# [The task]
Give every line of the data again, exactly as it is written.

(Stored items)
>>>>>
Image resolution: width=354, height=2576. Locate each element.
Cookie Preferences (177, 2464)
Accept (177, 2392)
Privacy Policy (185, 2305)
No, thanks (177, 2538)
<<<<<
# [Solved problem]
Image resolution: width=354, height=2576. Locate each element.
Cookie Preferences (177, 2464)
Accept (177, 2392)
Privacy Policy (185, 2305)
No, thanks (177, 2538)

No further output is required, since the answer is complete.